# [TEXTE FOURNI]
※

ACCUEIL ET HOSPITALITÉ CHEZ LES WAYANA

(RÉGION DES GUYANES)

Daniel SCHOEPF *

Mots clés : Région des Guyanes, Wayana, ethnologie, rites de passage, hospitalité, repas, maison des festivités, colibri, symbolisme animal. 

La vertu première de l’accueil wayana est qu’il se présente toujours égal à lui-même. Avec lui, pas d’hésitation, pas de crainte de commettre d’impair. Il suffit de l’avoir expérimenté une seule fois pour gagner l’assurance de le maîtriser. Pour peu qu’on y ait droit, le cérémonial se répète avec tant de constance qu’on pourrait s’y engager les yeux fermés. Les pas commandent les pas, les gestes reprennent les gestes, toute la séquence est obligée. C’est un scénario qui s’interprète invariablement de la même manière. 

La vertu du cérémonial wayana est qu’il se présente toujours pareil à lui-même, mais, dans le long terme, la permanence du traitement est aussi ce qui interpelle ou contrarie. Comment, après   plusieurs séjours et une franche convivialité, le visiteur pourrait-il ne pas s’étonner de ce que la prestation qui lui échoit soit identique à celle dont on le gratifia à la première rencontre ? 

Et de fait, comme me le rappelle une note écrite à mon arrivée au village d’Anapouaka en juillet 1978, soit après divers séjours chez les Wayana du Rio Paru au Brésil \ je n’étais pas sans savoir que le cérémonial de bienvenue serait toujours le même et donc qu’il n’y aurait personne au port pour nous accueillir, pourtant lorsqu’arriva le moment de mettre pied à terre et de reconnaître l’évidence de cette réalité, ce ne fut encore, l’espace d’un instant, qu’incrédulité et contrariété :

 

« Le dernier coup de pagaie a été donné ; la pirogue s’est immobilisée sur le banc de roche du port ; nous voici donc arrivés. Et l’évidence est là : encore une fois, il n’y a personne ! Personne non plus qui vienne à notre rencontre ! Personne, pas un enfant, pas même un chien … Oui, précisément, pas  même un de ces nombreux chiens de garde qui en toute autre circonstance rôderaient alentour du village. C’est assez dire que les villageois auront vu au loin notre embarcation approcher. Peut-être même nous auront-ils reconnus, nous, Waranalé, Anakari, sa femme et moi-même. C’est dire qu’ils auront appelé leurs chiens et qu’en les rudoyant pour se faire obéir ils les auront attachés dans leurs niches respectives ».

※

# [DONNÉES À EXAMINER]
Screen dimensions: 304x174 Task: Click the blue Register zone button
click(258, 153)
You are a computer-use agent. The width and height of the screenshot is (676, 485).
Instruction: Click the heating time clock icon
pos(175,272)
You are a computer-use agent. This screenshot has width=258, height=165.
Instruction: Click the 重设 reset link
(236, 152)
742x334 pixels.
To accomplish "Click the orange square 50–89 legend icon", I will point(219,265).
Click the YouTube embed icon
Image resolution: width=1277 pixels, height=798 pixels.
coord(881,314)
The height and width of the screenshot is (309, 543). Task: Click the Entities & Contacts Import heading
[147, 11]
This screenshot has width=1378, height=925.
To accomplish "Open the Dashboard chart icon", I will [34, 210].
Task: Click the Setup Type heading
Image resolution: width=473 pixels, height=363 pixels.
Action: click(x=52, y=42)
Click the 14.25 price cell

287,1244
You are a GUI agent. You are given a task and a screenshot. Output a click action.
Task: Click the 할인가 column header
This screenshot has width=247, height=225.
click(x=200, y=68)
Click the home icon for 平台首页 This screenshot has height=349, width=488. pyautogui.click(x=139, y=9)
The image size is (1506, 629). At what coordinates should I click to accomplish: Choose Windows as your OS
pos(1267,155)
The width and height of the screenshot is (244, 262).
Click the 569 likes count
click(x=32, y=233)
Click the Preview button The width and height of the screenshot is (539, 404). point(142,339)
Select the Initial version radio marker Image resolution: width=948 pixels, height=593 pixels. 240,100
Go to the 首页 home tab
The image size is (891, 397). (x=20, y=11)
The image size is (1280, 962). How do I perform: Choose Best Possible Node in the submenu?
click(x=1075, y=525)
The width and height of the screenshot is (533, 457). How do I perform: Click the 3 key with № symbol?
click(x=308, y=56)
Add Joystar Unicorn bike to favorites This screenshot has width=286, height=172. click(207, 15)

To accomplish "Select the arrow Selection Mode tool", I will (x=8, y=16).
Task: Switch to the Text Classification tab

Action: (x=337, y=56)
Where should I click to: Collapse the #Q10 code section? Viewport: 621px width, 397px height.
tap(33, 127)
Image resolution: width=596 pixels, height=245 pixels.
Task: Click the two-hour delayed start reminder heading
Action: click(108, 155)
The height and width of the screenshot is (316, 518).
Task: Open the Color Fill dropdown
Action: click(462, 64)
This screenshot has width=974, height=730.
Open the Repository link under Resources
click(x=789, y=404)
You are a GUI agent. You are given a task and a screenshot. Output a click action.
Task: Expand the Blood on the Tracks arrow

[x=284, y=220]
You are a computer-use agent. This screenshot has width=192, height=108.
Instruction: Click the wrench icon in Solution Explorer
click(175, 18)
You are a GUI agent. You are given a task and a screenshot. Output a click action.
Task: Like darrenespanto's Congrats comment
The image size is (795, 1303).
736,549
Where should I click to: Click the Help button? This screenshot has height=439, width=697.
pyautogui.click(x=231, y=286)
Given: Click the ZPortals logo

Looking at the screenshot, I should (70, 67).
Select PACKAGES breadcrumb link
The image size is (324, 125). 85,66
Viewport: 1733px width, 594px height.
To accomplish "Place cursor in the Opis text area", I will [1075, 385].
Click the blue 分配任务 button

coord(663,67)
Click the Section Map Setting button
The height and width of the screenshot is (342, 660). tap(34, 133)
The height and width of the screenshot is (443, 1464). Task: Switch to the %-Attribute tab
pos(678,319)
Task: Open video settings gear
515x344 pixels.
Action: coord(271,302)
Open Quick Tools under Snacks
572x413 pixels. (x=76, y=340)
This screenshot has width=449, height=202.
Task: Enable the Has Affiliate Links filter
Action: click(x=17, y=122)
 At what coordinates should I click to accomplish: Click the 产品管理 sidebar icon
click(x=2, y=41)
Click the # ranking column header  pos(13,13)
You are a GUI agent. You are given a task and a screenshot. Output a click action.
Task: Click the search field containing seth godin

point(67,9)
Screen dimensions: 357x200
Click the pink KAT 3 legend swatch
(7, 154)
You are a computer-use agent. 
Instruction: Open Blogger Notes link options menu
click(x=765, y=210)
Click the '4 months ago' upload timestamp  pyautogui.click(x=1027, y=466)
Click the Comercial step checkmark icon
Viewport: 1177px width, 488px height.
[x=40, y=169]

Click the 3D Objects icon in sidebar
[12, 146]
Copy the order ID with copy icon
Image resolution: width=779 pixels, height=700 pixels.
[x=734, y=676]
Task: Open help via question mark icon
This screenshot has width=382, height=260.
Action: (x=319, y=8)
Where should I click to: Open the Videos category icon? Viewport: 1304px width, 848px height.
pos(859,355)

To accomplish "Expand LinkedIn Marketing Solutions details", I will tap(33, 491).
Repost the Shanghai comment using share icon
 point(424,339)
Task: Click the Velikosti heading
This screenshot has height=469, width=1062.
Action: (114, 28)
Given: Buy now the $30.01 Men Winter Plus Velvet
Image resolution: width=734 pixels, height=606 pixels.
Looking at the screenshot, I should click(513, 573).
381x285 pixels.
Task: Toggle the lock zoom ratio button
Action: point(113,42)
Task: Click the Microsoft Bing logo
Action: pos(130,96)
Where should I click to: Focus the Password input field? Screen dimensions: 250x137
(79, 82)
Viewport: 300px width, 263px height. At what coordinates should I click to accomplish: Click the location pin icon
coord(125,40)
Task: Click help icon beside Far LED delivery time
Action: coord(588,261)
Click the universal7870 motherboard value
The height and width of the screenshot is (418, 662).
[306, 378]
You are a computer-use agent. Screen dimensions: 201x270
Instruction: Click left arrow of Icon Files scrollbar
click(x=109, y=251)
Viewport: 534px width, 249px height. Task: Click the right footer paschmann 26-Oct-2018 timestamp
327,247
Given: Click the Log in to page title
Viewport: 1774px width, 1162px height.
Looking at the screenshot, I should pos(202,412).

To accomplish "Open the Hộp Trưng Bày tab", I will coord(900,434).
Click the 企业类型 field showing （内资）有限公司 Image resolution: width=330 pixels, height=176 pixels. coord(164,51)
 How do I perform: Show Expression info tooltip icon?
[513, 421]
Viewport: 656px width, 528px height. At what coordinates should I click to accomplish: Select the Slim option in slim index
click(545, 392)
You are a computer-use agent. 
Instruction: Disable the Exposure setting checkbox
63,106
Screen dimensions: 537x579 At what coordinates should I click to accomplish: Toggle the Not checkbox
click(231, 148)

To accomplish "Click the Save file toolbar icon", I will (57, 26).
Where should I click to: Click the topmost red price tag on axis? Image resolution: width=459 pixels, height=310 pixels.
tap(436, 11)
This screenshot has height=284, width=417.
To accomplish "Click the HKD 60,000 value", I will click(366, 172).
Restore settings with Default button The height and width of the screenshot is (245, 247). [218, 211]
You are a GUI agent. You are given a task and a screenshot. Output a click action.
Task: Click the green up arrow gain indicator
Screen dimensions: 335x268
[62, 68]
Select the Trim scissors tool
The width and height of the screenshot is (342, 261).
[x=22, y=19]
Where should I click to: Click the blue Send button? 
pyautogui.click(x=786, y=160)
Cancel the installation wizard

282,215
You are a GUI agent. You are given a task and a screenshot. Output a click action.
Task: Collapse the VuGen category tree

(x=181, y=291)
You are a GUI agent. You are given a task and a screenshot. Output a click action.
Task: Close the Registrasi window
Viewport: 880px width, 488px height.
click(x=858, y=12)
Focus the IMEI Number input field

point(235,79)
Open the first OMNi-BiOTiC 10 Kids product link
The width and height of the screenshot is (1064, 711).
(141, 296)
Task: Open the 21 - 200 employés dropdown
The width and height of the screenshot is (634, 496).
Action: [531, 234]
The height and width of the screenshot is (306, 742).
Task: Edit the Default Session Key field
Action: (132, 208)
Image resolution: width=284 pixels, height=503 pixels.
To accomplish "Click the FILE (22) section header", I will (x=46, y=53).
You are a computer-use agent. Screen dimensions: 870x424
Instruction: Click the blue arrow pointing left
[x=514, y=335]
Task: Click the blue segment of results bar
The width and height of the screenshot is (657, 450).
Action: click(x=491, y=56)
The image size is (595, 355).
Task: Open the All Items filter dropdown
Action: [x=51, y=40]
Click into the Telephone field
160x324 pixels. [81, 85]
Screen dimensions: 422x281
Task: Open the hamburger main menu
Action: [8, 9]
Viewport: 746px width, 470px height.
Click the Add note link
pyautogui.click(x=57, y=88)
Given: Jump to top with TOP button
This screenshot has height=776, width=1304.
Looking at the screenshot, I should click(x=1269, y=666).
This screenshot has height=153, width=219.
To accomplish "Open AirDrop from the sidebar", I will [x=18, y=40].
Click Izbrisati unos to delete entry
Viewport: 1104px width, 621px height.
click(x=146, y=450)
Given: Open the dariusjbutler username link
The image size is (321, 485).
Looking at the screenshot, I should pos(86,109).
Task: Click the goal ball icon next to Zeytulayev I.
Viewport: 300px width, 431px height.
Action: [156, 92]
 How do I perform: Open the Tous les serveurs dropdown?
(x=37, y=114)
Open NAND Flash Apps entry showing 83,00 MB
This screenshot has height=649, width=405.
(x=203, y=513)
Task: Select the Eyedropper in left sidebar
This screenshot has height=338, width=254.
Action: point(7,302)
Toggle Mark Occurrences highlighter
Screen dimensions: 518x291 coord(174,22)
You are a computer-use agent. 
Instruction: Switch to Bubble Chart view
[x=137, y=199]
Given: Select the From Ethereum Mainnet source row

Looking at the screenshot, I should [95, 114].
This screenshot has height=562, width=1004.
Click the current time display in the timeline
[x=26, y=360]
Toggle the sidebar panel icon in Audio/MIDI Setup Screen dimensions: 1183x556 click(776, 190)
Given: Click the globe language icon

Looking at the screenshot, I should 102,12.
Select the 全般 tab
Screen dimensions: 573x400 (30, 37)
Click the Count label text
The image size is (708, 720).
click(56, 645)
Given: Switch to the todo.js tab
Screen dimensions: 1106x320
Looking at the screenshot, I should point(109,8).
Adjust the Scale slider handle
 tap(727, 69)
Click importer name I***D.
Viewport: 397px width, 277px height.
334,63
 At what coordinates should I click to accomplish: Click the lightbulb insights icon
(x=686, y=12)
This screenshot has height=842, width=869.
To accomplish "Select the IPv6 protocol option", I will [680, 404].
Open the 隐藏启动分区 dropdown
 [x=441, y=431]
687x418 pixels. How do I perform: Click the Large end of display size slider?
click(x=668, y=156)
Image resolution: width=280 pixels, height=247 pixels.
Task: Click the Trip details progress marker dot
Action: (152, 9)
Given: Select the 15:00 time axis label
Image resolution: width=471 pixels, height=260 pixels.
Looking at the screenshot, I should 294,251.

※

# [TÂCHES À EFFECTUER]
- 1) Répondez à ces questions d'après le texte sur l'accueil wayana :
(a) En quel mois et quelle année l'auteur arrive-t-il au village d'Anapouaka ?
(b) Dans quel pays coule le Rio Paru, où l'auteur avait déjà séjourné chez les Wayana ?
(c) Sur quoi la pirogue s'immobilise-t-elle à l'arrivée ?
- 2) Recopiez, dans le texte sur l'accueil wayana, le passage qui commence par « Mots clés : Région » et se poursuit jusqu'à « la même manière. ».
- 3) Indiquez si chacune de ces affirmations concorde avec le texte sur l'accueil wayana :
(a) À l'arrivée de la pirogue, des villageois attendent les visiteurs au port.
(b) Le cérémonial d'accueil se répète avec une grande constance.
(c) Des chiens viennent à la rencontre des visiteurs à leur arrivée.

# [RÉPONSES FOURNIES]
- 1)
(a) En juillet 1978.
(b) Au Brésil.
(c) Sur le banc de roche du port.

- 2)
Mots clés : Région des Guyanes, Wayana, ethnologie, rites de passage, hospitalité, repas, maison des festivités, colibri, symbolisme animal. 

La vertu première de l’accueil wayana est qu’il se présente toujours égal à lui-même. Avec lui, pas d’hésitation, pas de crainte de commettre d’impair. Il suffit de l’avoir expérimenté une seule fois pour gagner l’assurance de le maîtriser. Pour peu qu’on y ait droit, le cérémonial se répète avec tant de constance qu’on pourrait s’y engager les yeux fermés. Les pas commandent les pas, les gestes reprennent les gestes, toute la séquence est obligée. C’est un scénario qui s’interprète invariablement de la même manière.

- 3)
(a) Non : « encore une fois, il n’y a personne ! »
(b) Oui : « le cérémonial se répète avec tant de constance qu’on pourrait s’y engager les yeux fermés »
(c) Non : « Personne, pas un enfant, pas même un chien »